** PROMPT **
Of the material below, only the lines from the line containing "月刊コミックジーン (290, 1189)" down to the line containing "映像ソフト (267, 915)" belong in the answer, written out exactly.

** STORED DATA **
--------------------------------------------------
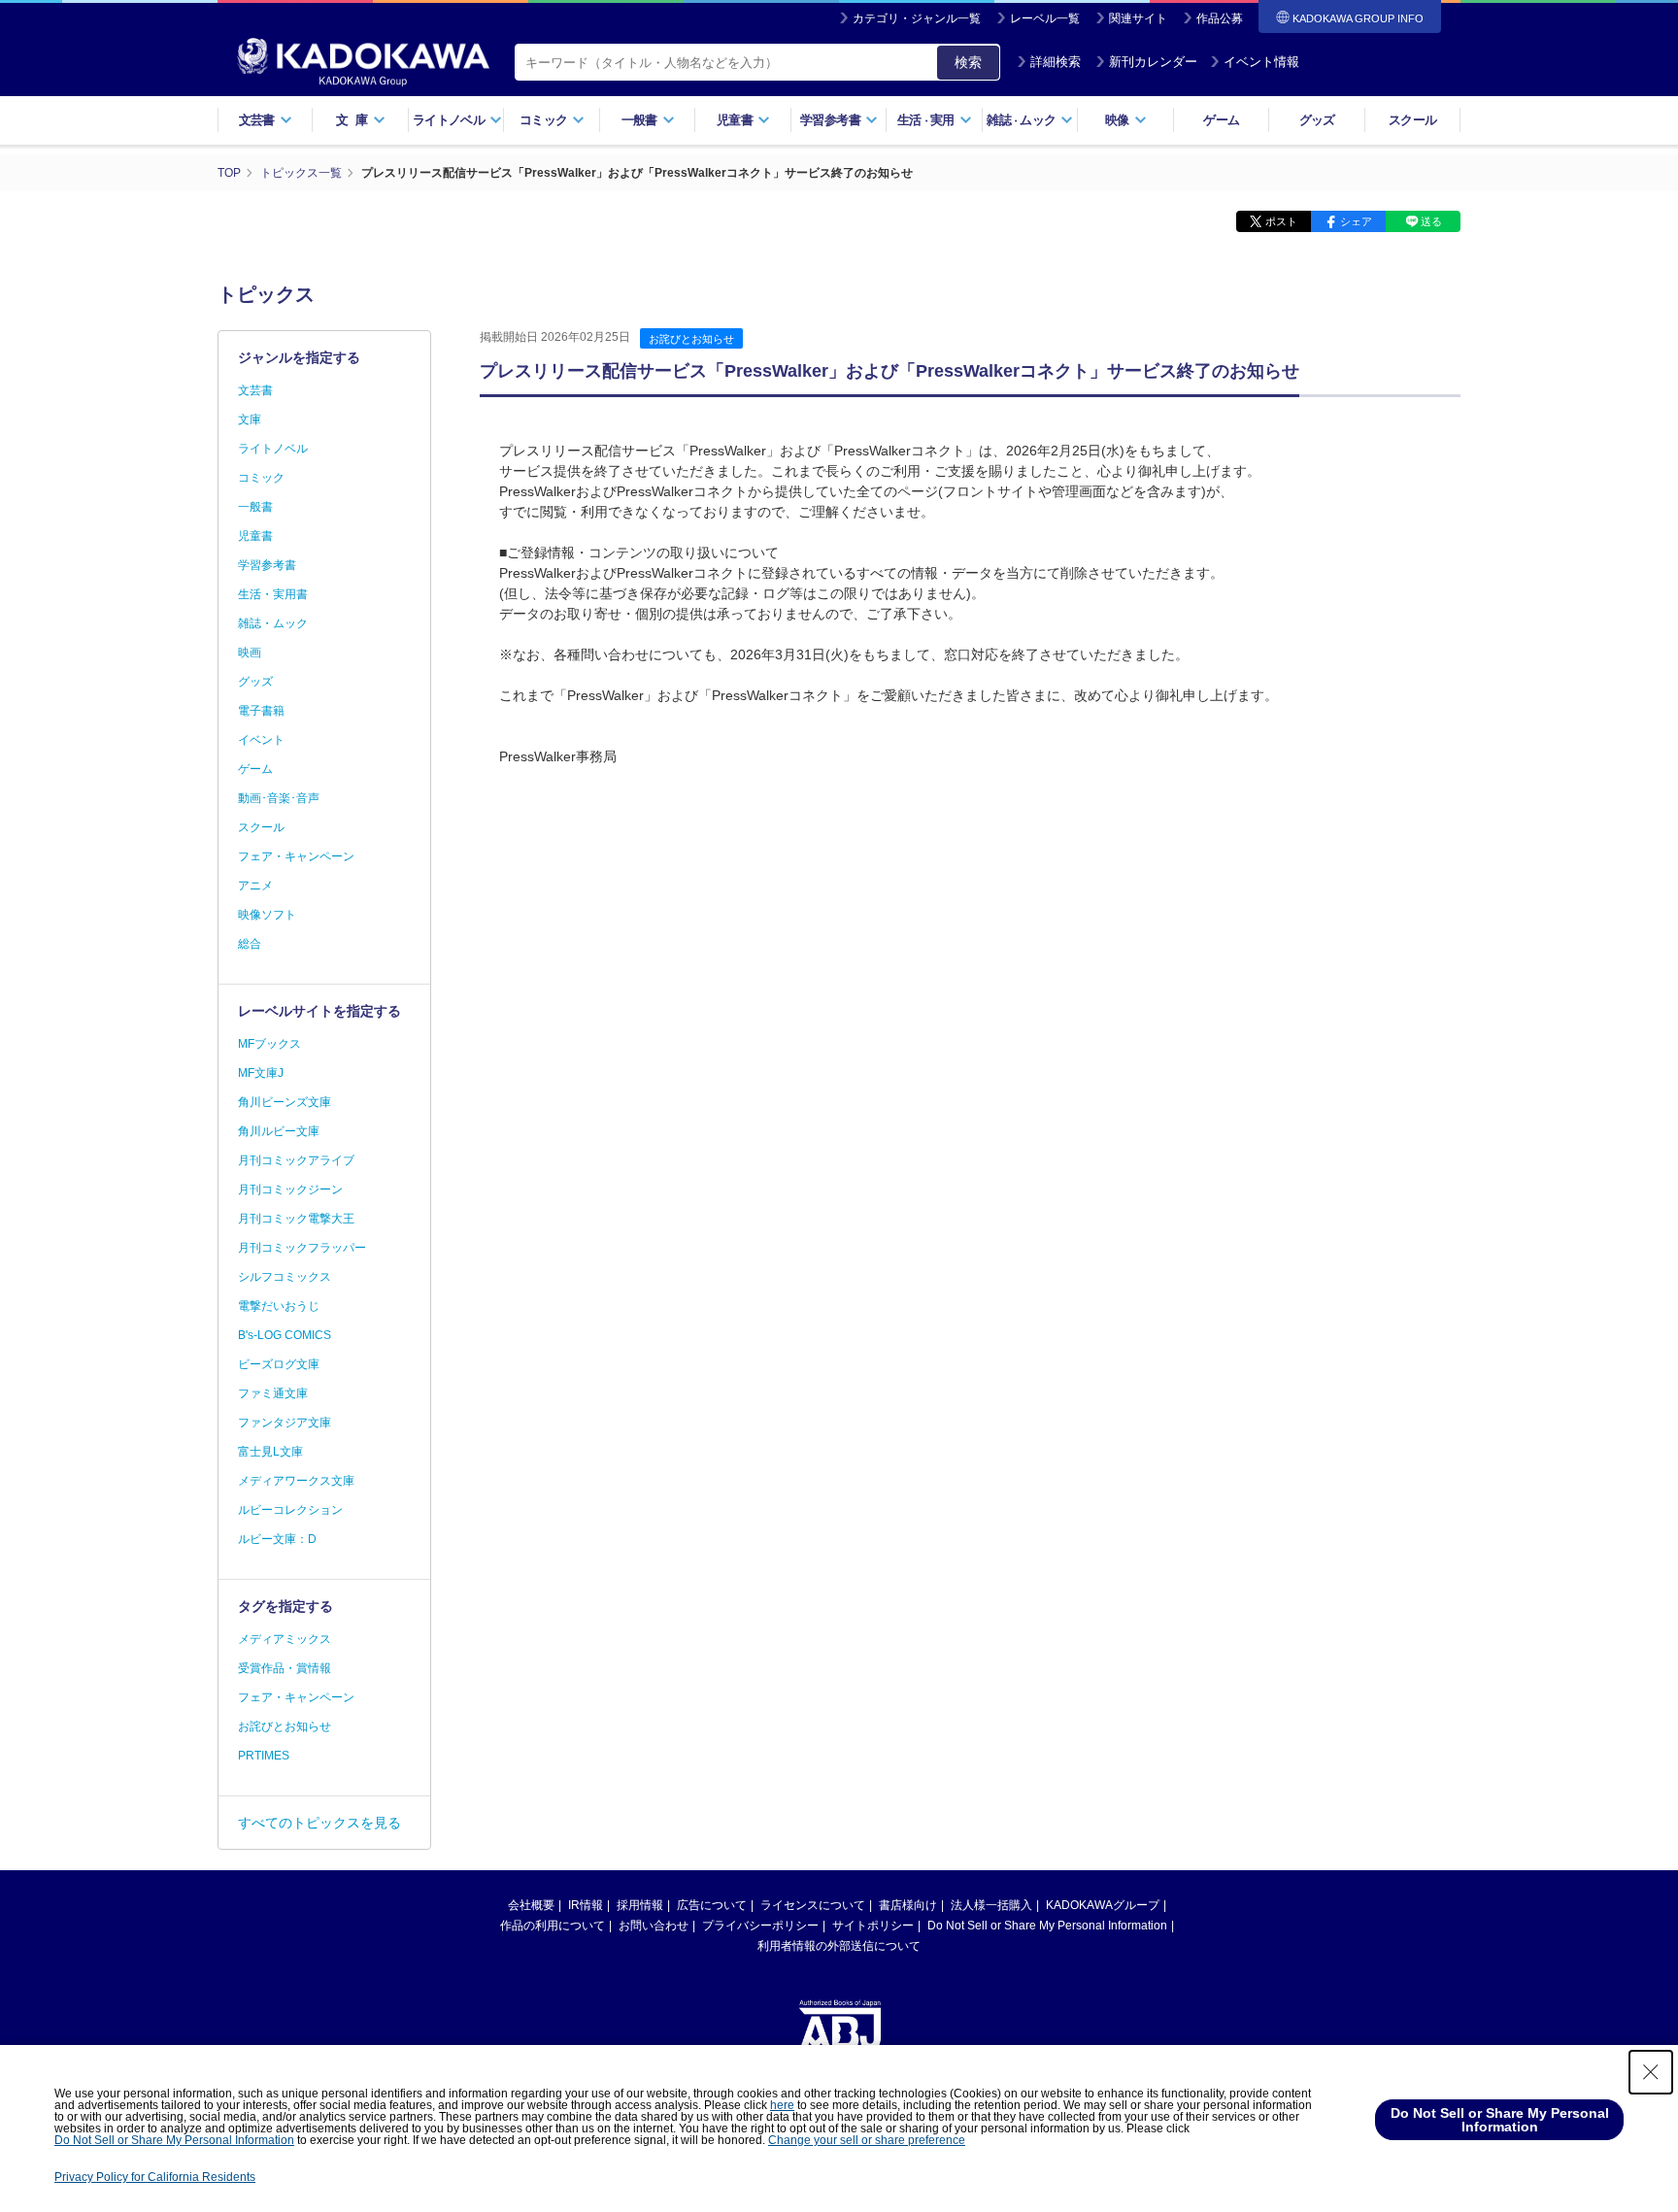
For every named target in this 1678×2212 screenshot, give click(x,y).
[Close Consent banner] (1650, 2072)
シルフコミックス (284, 1277)
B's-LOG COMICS (284, 1335)
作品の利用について (552, 1925)
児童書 (255, 536)
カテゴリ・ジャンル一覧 (917, 18)
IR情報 (585, 1905)
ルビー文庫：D (277, 1539)
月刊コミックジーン (290, 1189)
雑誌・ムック (273, 623)
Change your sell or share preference (866, 2140)
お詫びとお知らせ (691, 339)
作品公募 (1219, 18)
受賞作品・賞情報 (284, 1668)
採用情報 (640, 1905)
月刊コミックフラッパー (302, 1248)
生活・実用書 (273, 594)
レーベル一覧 (1045, 18)
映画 (249, 652)
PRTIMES (263, 1755)
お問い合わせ (653, 1925)
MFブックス (269, 1044)
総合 (249, 944)
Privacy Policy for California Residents (154, 2177)
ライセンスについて (812, 1905)
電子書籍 (261, 711)
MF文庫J (261, 1073)
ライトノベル (273, 448)
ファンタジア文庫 (284, 1422)
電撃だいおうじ (278, 1306)
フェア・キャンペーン (296, 856)
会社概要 (531, 1905)
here (782, 2105)
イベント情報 (1261, 61)
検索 (968, 62)
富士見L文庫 (270, 1451)
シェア (1356, 221)
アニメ (255, 885)
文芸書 (255, 390)
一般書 (255, 507)
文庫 (249, 419)
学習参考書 (267, 565)
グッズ (1317, 120)
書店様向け (908, 1905)
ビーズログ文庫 (278, 1364)
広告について (712, 1905)
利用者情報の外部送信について (839, 1946)
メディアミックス (284, 1639)
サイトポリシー (873, 1925)
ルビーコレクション (290, 1510)
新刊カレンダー (1153, 61)
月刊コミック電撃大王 (296, 1218)
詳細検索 (1055, 61)
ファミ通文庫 (273, 1393)
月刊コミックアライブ (296, 1160)
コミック (261, 478)
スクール (1412, 120)
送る (1431, 221)
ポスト (1281, 221)
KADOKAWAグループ (1102, 1905)
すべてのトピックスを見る (319, 1822)
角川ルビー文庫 (278, 1131)
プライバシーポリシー (760, 1925)
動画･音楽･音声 (278, 798)
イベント (261, 740)
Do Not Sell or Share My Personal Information (1047, 1925)
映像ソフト (267, 915)
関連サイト (1138, 18)
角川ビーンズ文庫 (284, 1102)
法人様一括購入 (991, 1905)
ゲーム (1221, 120)
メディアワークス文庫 (296, 1481)
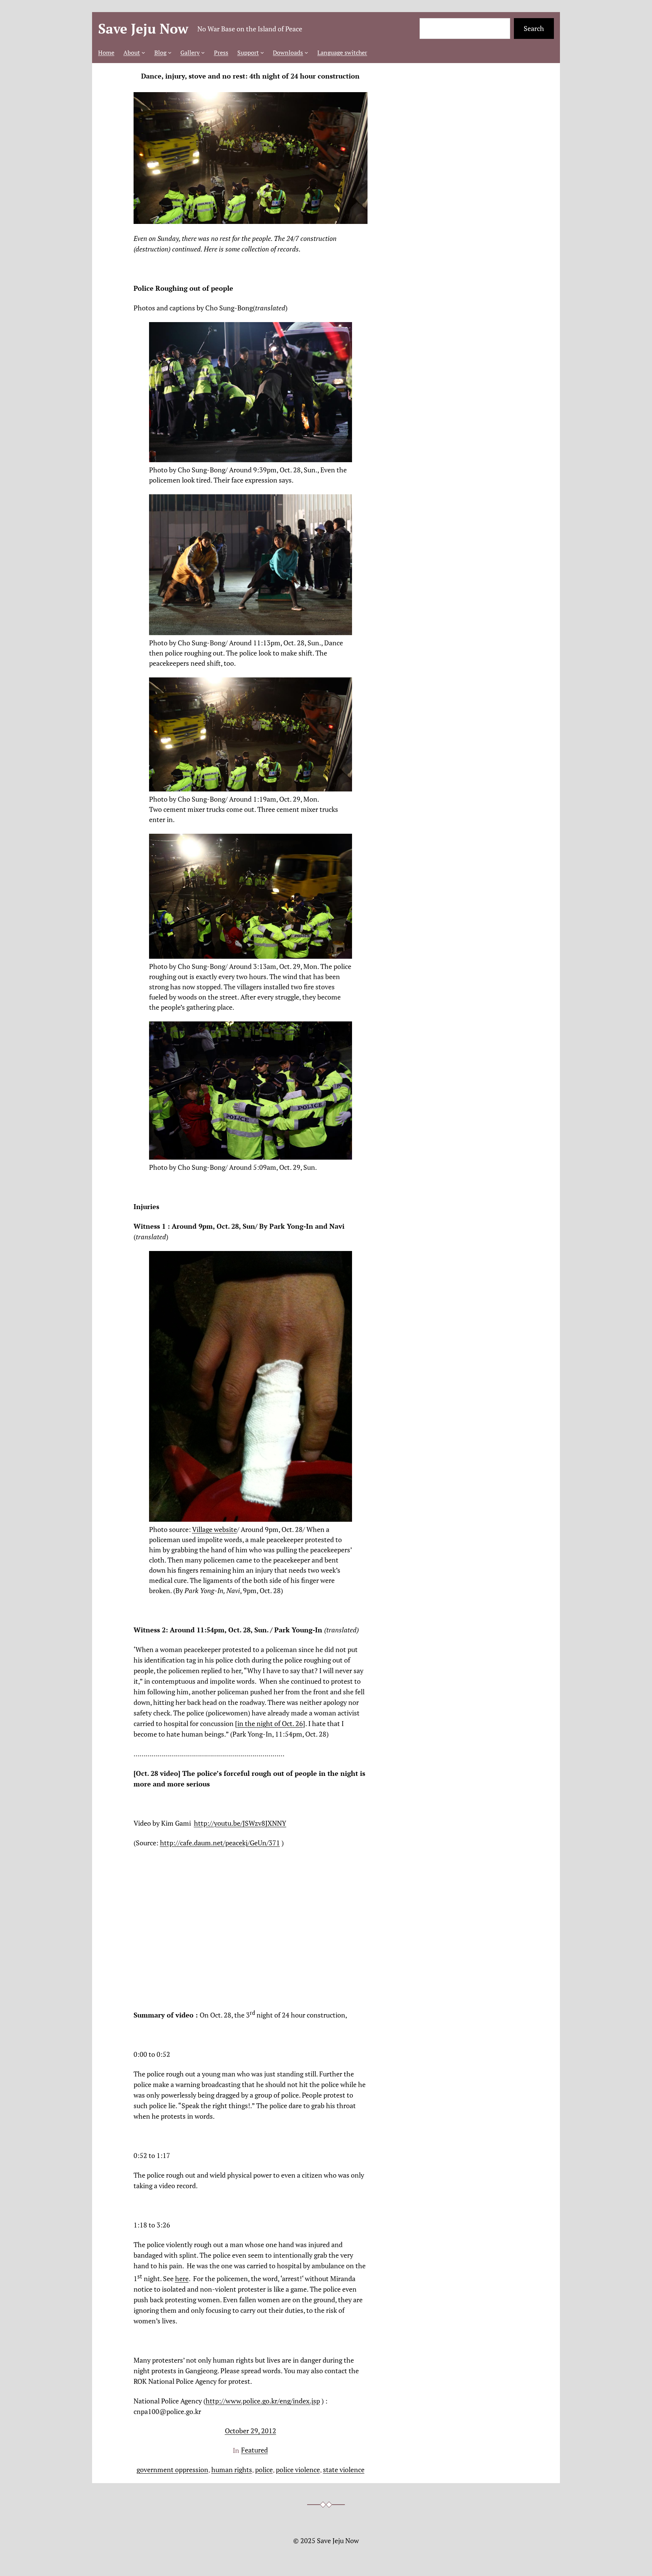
--------------------------------------------------
** WRITTEN REPLY **
月刊コミックジーン (290, 1189)
雑誌・ムック (273, 623)
Change your sell or share preference (866, 2140)
お詫びとお知らせ (691, 339)
作品公募 (1219, 18)
受賞作品・賞情報 (284, 1668)
採用情報 (640, 1905)
月刊コミックフラッパー (302, 1248)
生活・実用書 (273, 594)
レーベル一覧 (1045, 18)
映画 (249, 652)
PRTIMES (263, 1755)
お問い合わせ (653, 1925)
MFブックス (269, 1044)
総合 (249, 944)
Privacy Policy for California Residents (154, 2177)
ライセンスについて (812, 1905)
電子書籍 (261, 711)
MF文庫J (261, 1073)
ライトノベル (273, 448)
ファンタジア文庫 (284, 1422)
電撃だいおうじ (278, 1306)
フェア・キャンペーン (296, 856)
会社概要 (531, 1905)
here (782, 2105)
イベント情報 (1261, 61)
検索 (968, 62)
富士見L文庫 (270, 1451)
シェア (1356, 221)
アニメ (255, 885)
文芸書 (255, 390)
一般書 (255, 507)
文庫 (249, 419)
学習参考書 (267, 565)
グッズ (1317, 120)
書店様向け (908, 1905)
ビーズログ文庫 (278, 1364)
広告について (712, 1905)
利用者情報の外部送信について (839, 1946)
メディアミックス (284, 1639)
サイトポリシー (873, 1925)
ルビーコレクション (290, 1510)
新刊カレンダー (1153, 61)
月刊コミック電撃大王 (296, 1218)
詳細検索 (1055, 61)
ファミ通文庫 (273, 1393)
月刊コミックアライブ (296, 1160)
コミック (261, 478)
スクール (1412, 120)
送る (1431, 221)
ポスト (1281, 221)
KADOKAWAグループ (1102, 1905)
すべてのトピックスを見る (319, 1822)
角川ルビー文庫 (278, 1131)
プライバシーポリシー (760, 1925)
動画･音楽･音声 (278, 798)
イベント (261, 740)
Do Not Sell or Share My Personal Information (1047, 1925)
映像ソフト (267, 915)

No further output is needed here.